- a digital drawing of abtu
- Name in hieroglyphs:
| U23 | D58 | N26 O49 |

= Abtu =

Name of a sacred fish in Egyptian mythology

Abtu (ꜣbḏw) is the name of a sacred fish, according to Egyptian mythology, and of the city of Abydos, the place where Osiris and the early rulers of Egypt were buried.

==Abtu as word==

Abtu was also the ancient word for the western or west of something. This was then understood as the place where the days passage of the sun across the sky finishes so for ancient Egypt where the sun dies each day and passes into the dark underworld.

==Abtu as fish==
Evidence of Abtu being known as a sacred fish here is taken from “A Hymn Of Praise To Ra When He Riseth In The Eastern Part Of Heaven” as translated by Robert Guisepi (1984):

“Let me behold the Abtu Fish at his season.”

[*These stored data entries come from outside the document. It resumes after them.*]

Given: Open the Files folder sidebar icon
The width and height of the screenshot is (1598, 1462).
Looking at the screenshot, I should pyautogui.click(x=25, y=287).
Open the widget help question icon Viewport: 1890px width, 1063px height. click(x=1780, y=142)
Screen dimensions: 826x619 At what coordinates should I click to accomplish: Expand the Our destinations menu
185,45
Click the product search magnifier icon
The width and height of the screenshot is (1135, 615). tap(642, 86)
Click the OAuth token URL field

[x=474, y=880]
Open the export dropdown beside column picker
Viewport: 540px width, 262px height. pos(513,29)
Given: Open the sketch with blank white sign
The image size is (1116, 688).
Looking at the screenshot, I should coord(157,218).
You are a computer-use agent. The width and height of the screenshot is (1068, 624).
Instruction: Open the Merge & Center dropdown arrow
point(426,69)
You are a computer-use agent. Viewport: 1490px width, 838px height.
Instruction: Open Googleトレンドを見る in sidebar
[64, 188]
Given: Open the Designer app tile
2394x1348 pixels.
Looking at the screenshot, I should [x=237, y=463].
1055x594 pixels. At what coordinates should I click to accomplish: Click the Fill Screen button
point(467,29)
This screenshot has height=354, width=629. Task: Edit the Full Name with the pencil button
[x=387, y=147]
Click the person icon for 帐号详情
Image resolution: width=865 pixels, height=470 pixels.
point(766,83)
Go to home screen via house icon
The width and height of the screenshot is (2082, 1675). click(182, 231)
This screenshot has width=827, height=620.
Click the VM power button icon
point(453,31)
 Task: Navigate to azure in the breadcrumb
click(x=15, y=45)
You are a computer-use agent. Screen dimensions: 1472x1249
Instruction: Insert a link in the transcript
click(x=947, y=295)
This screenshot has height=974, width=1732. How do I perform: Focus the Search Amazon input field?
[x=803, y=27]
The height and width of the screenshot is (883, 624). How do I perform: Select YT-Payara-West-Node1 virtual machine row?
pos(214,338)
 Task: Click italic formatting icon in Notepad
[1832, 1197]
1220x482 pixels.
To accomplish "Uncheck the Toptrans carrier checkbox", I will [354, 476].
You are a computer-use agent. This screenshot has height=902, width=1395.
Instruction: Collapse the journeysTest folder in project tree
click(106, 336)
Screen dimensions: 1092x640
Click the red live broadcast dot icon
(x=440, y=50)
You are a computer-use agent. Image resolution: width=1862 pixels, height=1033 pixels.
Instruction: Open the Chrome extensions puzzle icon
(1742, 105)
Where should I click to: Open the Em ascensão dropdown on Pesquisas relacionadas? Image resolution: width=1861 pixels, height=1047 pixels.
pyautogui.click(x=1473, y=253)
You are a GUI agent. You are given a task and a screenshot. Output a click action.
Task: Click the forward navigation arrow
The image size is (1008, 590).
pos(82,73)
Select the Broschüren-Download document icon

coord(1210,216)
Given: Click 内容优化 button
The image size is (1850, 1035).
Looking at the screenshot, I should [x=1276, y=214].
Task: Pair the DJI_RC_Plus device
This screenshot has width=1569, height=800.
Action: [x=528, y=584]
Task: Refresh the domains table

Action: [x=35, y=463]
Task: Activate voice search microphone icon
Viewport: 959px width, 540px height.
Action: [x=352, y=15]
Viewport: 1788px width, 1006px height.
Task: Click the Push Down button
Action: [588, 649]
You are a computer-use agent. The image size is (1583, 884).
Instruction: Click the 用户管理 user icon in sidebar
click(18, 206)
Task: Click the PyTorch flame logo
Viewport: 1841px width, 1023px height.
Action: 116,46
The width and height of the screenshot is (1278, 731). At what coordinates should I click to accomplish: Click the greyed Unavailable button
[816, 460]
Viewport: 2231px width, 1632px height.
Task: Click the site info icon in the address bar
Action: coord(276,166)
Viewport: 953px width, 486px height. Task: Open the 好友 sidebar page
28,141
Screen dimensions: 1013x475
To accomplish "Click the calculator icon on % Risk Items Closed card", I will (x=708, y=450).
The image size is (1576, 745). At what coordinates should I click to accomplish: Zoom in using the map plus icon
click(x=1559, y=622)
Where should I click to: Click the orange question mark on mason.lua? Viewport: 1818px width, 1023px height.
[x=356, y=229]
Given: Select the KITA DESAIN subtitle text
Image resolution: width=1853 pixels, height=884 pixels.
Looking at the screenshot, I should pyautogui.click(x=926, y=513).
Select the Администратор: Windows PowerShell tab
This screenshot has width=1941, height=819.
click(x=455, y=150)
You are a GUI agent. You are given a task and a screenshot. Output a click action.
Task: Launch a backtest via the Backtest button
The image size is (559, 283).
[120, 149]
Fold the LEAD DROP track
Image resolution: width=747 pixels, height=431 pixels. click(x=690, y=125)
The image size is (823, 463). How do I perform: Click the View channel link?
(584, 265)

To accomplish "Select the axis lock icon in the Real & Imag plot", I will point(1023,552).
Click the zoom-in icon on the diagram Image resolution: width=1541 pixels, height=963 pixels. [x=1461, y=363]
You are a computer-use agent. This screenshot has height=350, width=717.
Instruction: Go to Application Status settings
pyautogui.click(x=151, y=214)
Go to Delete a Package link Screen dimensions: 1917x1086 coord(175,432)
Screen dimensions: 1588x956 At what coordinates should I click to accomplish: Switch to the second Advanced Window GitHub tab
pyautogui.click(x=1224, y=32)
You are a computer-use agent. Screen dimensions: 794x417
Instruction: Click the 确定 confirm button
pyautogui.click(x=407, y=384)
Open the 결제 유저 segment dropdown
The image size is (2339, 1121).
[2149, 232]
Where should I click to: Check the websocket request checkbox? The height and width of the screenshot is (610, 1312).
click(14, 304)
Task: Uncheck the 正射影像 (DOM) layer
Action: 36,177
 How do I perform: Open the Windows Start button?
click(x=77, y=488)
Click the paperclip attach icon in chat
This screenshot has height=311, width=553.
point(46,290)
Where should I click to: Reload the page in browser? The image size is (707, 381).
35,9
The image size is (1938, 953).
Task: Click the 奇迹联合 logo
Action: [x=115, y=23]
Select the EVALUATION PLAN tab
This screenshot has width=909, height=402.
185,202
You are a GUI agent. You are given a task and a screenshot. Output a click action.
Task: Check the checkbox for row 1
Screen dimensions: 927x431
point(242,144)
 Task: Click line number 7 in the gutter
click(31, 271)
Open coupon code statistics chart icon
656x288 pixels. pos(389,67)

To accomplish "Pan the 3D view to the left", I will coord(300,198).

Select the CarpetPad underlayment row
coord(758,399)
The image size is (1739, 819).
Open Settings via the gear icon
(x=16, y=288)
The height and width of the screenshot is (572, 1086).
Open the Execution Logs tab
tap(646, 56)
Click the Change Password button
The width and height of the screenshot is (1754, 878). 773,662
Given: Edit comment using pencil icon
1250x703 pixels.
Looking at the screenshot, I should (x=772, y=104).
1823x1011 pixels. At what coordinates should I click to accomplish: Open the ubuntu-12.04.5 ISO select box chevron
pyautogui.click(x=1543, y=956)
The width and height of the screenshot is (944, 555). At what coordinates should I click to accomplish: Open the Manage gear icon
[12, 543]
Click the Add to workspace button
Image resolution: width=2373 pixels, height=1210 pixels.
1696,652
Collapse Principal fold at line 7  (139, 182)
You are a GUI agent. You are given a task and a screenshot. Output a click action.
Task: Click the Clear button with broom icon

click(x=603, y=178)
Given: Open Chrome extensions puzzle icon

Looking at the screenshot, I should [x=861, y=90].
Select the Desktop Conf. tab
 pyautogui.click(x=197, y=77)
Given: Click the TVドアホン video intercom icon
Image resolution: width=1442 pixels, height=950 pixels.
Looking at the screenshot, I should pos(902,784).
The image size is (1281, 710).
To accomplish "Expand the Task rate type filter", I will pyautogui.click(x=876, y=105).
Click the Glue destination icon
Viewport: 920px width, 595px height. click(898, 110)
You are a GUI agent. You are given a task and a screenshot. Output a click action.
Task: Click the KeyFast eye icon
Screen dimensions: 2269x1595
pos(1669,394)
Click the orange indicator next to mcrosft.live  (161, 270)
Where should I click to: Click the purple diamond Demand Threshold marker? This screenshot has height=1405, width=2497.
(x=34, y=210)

Furthermore, the goddess Isis is said to have transformed into the Abtu, perhaps therefore lending to the creature its sacred state. Isis, as 'Abtu, Great Fish of the Abyss,' was identified with the penis-swallower of the Osiris in the legend of Osiris within the city of Oxyrhynchus, and named the city after the sacred fish (Oxyrhynchus means "sharp nosed fish"). The fish cult spread to many parts of Egypt.

==Abtu in myth==
The mythological Abtu also was known to accompany or tow the barque of Ra across the sky at sunrise.